Sin embargo, no deberíamos olvidar lo que puede significar un buen padre.
La madre da el ser y la identificación primaria del niño, pero para que esa identidad sea completa, la madre debe tener algún tipo de necesidad de la figura masculina. Ella debe tener en algún espacio de su psicología, una parte masculina valorizada o deseada, de manera que el concepto de pareja sea asimilado por su hijo.

El padre es quien hace el contrapeso a la pertenencia original del niño a la madre, es quien permite el paso hacia el concepto de individuo y facilita la adquisición de las herramientas para la autoafirmación.
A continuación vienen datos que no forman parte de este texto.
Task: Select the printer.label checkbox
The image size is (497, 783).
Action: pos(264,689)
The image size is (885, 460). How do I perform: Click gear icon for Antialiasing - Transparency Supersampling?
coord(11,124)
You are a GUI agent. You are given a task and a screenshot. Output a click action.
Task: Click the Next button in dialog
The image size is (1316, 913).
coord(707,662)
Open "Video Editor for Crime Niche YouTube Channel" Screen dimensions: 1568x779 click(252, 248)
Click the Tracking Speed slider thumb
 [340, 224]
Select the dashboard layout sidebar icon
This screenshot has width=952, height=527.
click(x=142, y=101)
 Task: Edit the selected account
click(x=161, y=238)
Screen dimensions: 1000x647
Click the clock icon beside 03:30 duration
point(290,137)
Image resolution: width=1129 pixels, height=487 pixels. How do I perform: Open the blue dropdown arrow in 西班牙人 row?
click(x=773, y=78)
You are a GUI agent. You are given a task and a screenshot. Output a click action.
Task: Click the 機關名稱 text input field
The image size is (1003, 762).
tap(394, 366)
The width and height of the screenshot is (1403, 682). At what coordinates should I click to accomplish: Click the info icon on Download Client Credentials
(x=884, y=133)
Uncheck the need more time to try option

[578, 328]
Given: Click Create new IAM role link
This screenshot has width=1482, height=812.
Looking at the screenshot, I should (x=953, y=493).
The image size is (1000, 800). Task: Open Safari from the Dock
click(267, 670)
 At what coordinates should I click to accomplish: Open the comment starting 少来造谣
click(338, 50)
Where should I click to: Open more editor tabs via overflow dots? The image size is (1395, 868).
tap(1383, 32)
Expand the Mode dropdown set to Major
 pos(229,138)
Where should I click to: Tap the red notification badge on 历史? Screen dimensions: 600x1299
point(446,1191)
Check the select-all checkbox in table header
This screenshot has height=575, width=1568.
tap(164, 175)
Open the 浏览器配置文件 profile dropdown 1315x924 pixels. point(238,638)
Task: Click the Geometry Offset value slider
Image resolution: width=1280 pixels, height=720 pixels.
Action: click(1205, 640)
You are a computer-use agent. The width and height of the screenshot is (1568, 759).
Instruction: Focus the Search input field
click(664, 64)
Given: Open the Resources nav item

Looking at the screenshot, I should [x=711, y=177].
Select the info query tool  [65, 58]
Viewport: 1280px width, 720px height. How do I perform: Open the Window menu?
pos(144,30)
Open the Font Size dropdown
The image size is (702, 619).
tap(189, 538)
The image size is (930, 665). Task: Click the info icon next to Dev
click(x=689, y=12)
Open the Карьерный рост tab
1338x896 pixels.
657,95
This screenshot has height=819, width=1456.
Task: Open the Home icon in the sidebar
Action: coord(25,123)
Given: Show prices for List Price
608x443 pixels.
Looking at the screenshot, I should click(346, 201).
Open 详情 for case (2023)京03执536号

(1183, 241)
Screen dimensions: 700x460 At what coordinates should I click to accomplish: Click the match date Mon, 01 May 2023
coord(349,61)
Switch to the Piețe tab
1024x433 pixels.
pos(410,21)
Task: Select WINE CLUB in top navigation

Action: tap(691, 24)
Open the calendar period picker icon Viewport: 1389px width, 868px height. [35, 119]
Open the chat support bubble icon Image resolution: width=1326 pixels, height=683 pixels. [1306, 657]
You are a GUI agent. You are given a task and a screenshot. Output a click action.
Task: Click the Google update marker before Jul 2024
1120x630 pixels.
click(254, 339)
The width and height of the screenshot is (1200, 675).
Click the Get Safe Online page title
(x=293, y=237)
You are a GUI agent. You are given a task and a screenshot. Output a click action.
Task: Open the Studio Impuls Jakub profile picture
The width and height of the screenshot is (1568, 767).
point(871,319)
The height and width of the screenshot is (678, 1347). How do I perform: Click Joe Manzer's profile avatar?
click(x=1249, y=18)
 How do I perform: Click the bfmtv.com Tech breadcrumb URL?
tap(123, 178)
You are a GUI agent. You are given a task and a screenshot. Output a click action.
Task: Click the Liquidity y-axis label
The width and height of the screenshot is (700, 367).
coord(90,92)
El niño con un padre eficiente y presente probablemente tendrá menos dificultades para abrirse paso en la vida que uno con un padre ausente, o peor aún, presente pero inmaduro e inepto.

En el caso del varón, un buen padre significa una vía para crecer por imitación e incorporación de los rasgos valorizados del hombre: La fuerza, el empuje, la constancia, el esfuerzo y la competencia. Para la hembra representa la protección, la admiración, la seguridad y la imagen positiva de una futura pareja, la cual puede convertirla en una buena madre.

Los buenos padres, desafortunadamente, no son tan numerosos como las buenas madres. Esto se debe tal vez, a los inapropiados patrones de crianza que se han usado por siglos donde los padres, por temor a la homosexualidad de sus hijos, crían a los varones como «machos» desprovistos de ternura, cargados de miedo hacia la mujer, hacia el oficio de la paternidad, con un culto a la promiscuidad y a la irresponsabilidad, llenos de excusas y explicaciones lógicas para su incapacidad: «Yo traigo el dinero y por eso soy un buen padre», «Los hijos los cría la mujer, el hombre es de la calle», «Yo estoy muy ocupado con mi trabajo», y otras monsergas no menos lamentables.

Pero un buen padre es irreemplazable. Un hombre que asume su tarea con cariño, sin miedos, sin excusas, con alegría, con firmeza sin violencia, con conciencia de la importancia de su presencia, merece tener un gran día de homenaje, al menos uno tan grande como el de la madre que él acompaña.